Emotional Intelligence, by Daniel Goleman

I think my relatively neutral feelings towards this book were largely a product of reading it ten years too late: perhaps had I picked it up right upon its being published, or right as the hype machine was in full force, I would have been struck by something new or interesting. As it was, though, I found that I had already been exposed to most of the ideas—whether through casual conversations, reading Howard Gardner on mutiple intelligences, or, most crucially, though discussions of Peircean semiotics—and so this book was, if anything, a refresher course.

And, like any good college course, the lecturer has his credentials. I expected the author to be much more “journalist interviewing the experts” type (a la Malcolm Gladwell), instead of a real psychologist himself (albeit, of course, a psychologist-cum-journalist). He was, as far as I could tell, solid on the research, and even if he didn’t include all the details in the text, for the sake of a reading public without PhD’s, the footnotes were comprehensive and accurate.

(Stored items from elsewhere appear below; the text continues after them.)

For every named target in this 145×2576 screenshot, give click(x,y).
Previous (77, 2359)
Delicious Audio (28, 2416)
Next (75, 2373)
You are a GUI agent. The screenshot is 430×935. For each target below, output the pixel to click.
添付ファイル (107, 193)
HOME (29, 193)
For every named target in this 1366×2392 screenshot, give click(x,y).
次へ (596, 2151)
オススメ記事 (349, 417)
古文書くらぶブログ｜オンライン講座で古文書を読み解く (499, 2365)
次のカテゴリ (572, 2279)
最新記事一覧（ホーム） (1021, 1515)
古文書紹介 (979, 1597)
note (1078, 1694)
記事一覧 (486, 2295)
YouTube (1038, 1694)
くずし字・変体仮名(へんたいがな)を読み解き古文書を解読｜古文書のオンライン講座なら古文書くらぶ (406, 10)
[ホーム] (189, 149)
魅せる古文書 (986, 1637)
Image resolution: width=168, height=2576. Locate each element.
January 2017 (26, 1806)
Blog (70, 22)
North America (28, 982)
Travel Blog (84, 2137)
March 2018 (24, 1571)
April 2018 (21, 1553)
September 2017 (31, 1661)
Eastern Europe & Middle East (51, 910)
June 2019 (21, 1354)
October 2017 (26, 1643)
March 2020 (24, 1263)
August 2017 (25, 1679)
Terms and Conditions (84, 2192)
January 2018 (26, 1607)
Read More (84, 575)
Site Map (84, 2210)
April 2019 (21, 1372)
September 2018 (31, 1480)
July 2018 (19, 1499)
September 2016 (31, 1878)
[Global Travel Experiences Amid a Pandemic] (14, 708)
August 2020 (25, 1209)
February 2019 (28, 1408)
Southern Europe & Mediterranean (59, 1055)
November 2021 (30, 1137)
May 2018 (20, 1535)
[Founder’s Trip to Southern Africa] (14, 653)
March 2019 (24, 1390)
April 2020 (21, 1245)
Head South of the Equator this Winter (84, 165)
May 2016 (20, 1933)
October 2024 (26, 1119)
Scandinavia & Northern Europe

The information was similarly dense—though well-organized, of course, the writing style lacked pizzazz, which made the text, interesting in its subject matter, almost boring to read. Goleman frequently used real-life examples and short anecdotes, but then almost never made reference to them later in the chapter; they were, instead, just a garnish to attract the reader’s eye, not a spice to keep the reader interested. His argument was a good one—emotions are critically important to the human condition, and we need to teach our children to handle them correctly—but I would have enjoyed more concrete suggestions on how to teach children, how to keep emotions in line. I suppose he saved that for his long series of sequels—emotional intelligence in relationships, emotional intelligence at work, etc.

In sum, this was fine to pass the time on a long journey, but not really an earth-shaker or ground-mover of any kind. I didn’t think it was terrible, and I didn’t think it was brilliant. I guess you could say it didn’t really affect my emotions at all.